It is now generally expected that scientists, unless working on commercial or otherwise confidential projects, make the data underlying their scientific publications freely and publicly available, so that the studies can be replicated if necessary and so that others can use the data for further research.
Sometimes the data are submitted as supplementary material to be published on the journal website, together with the article itself. Some research organisations have their own data repositories. In many cases, however specialised databases are used. GenBank, for example, is a repository of DNA sequence data. Further down the analysis pipeline, I have in the past used TreeBASE to make available sequence alignment matrices and phylogenetic trees, and in one case I have reanalysed other people's data after obtaining them from there.

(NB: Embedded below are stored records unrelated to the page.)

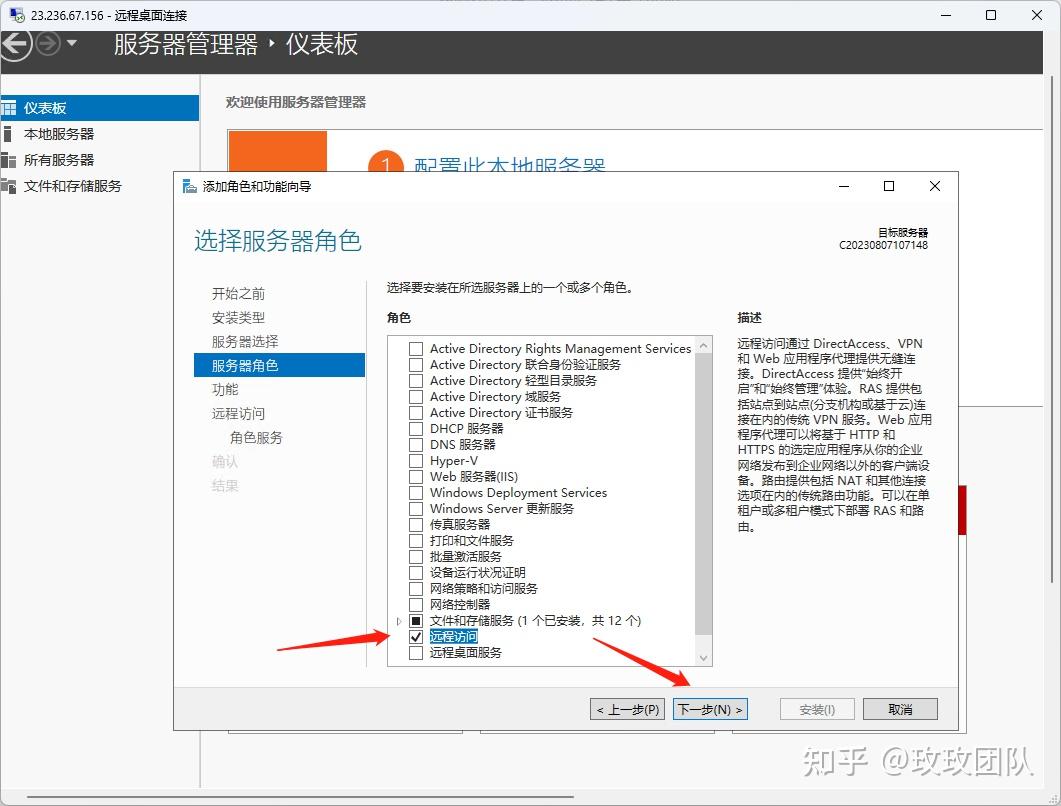Click the 取消 cancel button
This screenshot has width=1061, height=806.
pos(899,708)
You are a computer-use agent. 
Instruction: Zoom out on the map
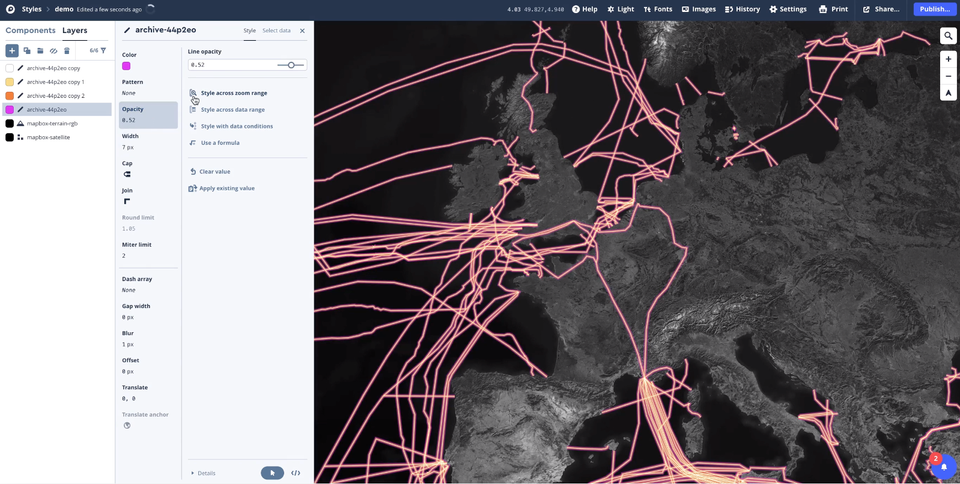coord(948,76)
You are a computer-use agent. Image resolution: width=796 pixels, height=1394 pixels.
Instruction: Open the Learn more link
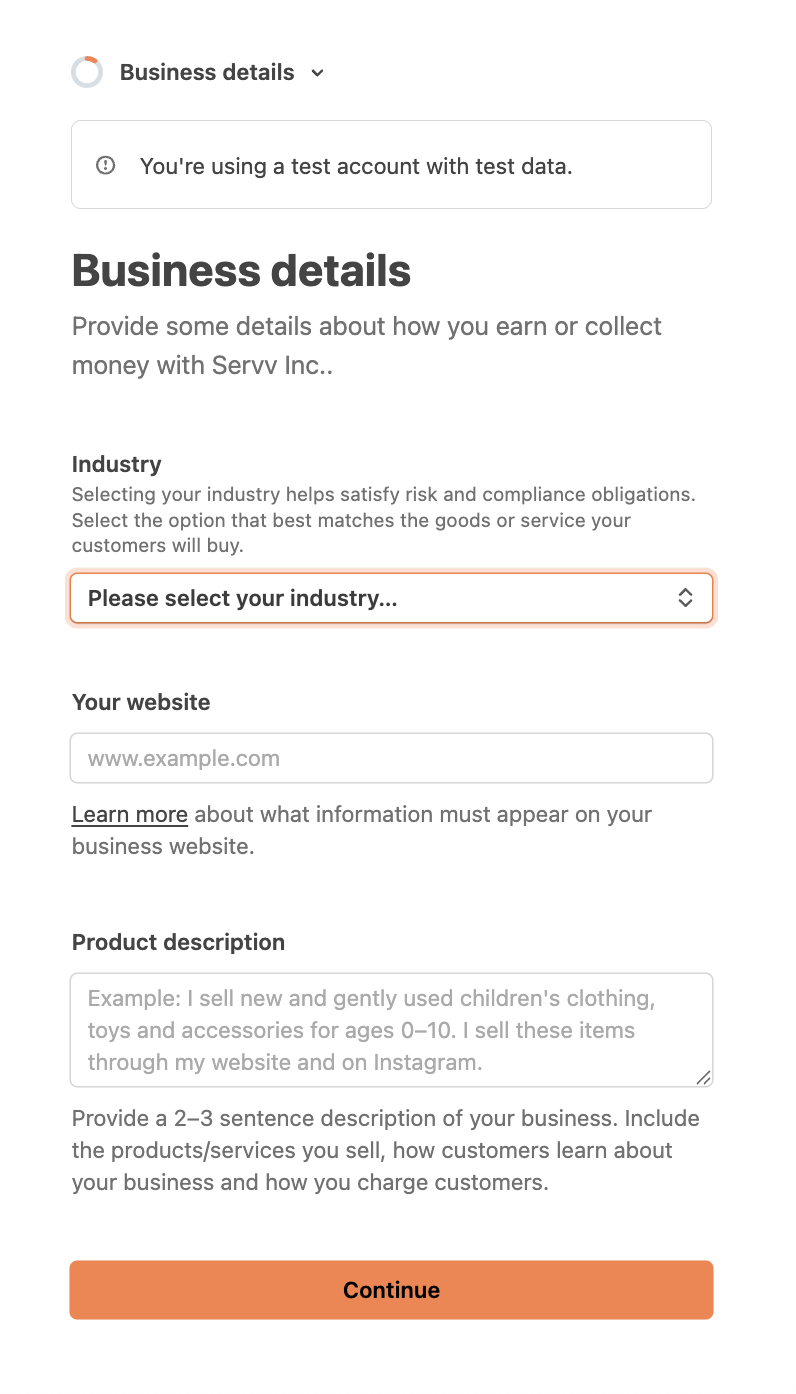pyautogui.click(x=130, y=815)
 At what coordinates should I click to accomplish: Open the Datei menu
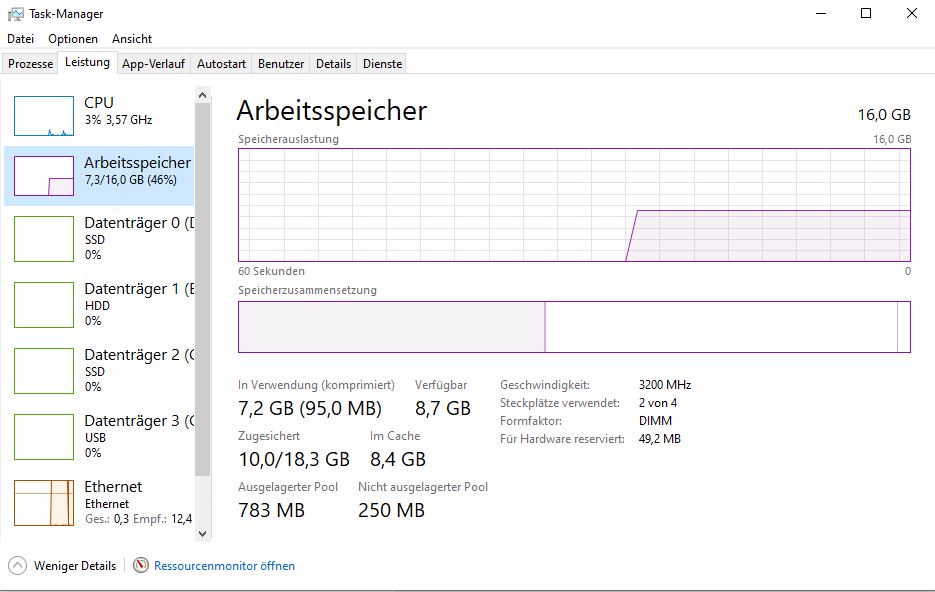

Recently I had reason to submit another such set of data matrices and phylogenetic trees to a database, and I thought I would go back to TreeBASE. Somehow it did not work out as well as it did a few years ago.
I was able to log in, I created a new submission, I submitted my files, and I described our analysis. The latter process is rather clunky, but okay, it works. Then it turned out that we needed to redo one of the phylogenetic analyses minus one sequence, so I had to delete one of the matrices and one of the trees and replace them with updated versions. That is when the fun started.

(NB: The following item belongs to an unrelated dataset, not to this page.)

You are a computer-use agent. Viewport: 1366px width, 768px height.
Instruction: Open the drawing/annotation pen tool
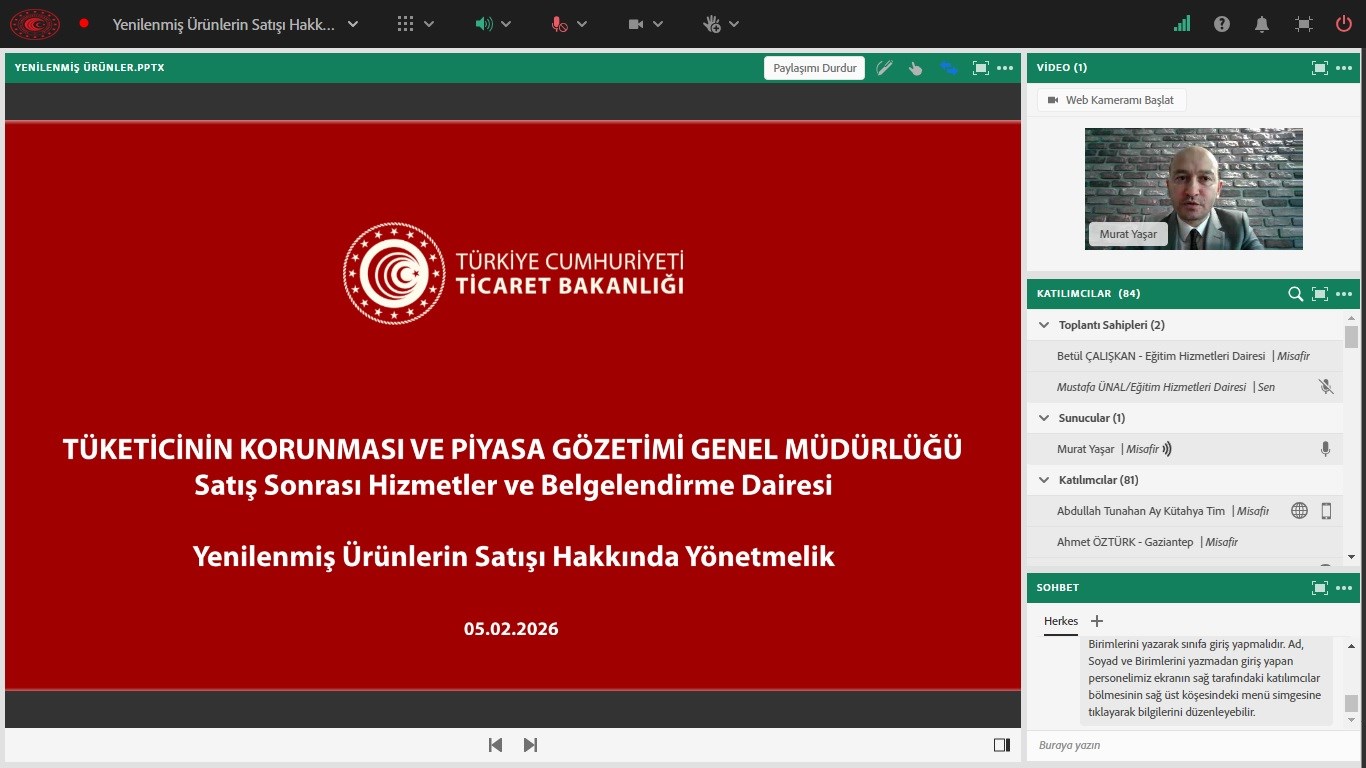(x=884, y=68)
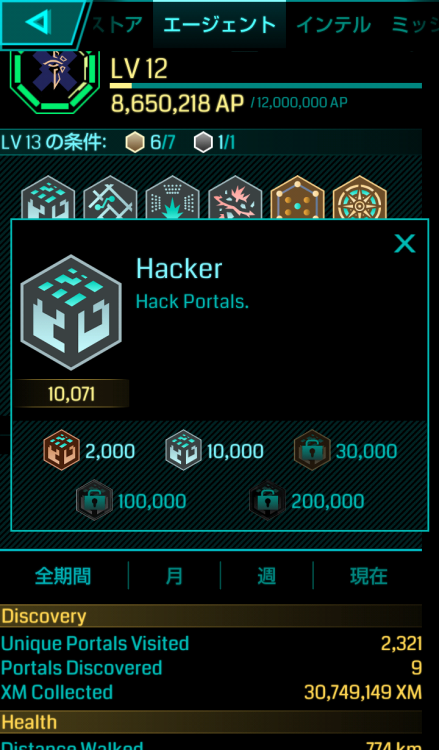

Although googling around a bit suggests that other people can do so, I find it impossible to delete anything in TreeBASE. There is no delete button next to anything except co-authors and submissions (i.e. the entire studies). Being unable to change data in a submission, I decided to delete the entire submission and start from scratch. That is surely not how it is meant to work, and it is a lot of extra effort, but what can I do?
As it turns out, not even that. When I ask that a submission be deleted, the web interface thinks for a bit an then throws a Java error at me. I now have three submissions under identical names and cannot delete the first two. Hurray.
At some point I thought I could maybe try out the alternative data repository Dryad. Perhaps that would work more reliably? At least I have seen it used in several publications lately. I have now twice submitted my eMail address on their 'sign up for a new account' form, been told twice that a confirmation eMail has been sent, and days later neither I nor my spam folder have received any such message.
Perhaps the journal will accept our manuscript without us having the matrix and trees in a public repository? This process is becoming somewhat off-putting.
Update: After a mere four days I have now finally been sent a confirmation link by Dryad. Will see how that repository works.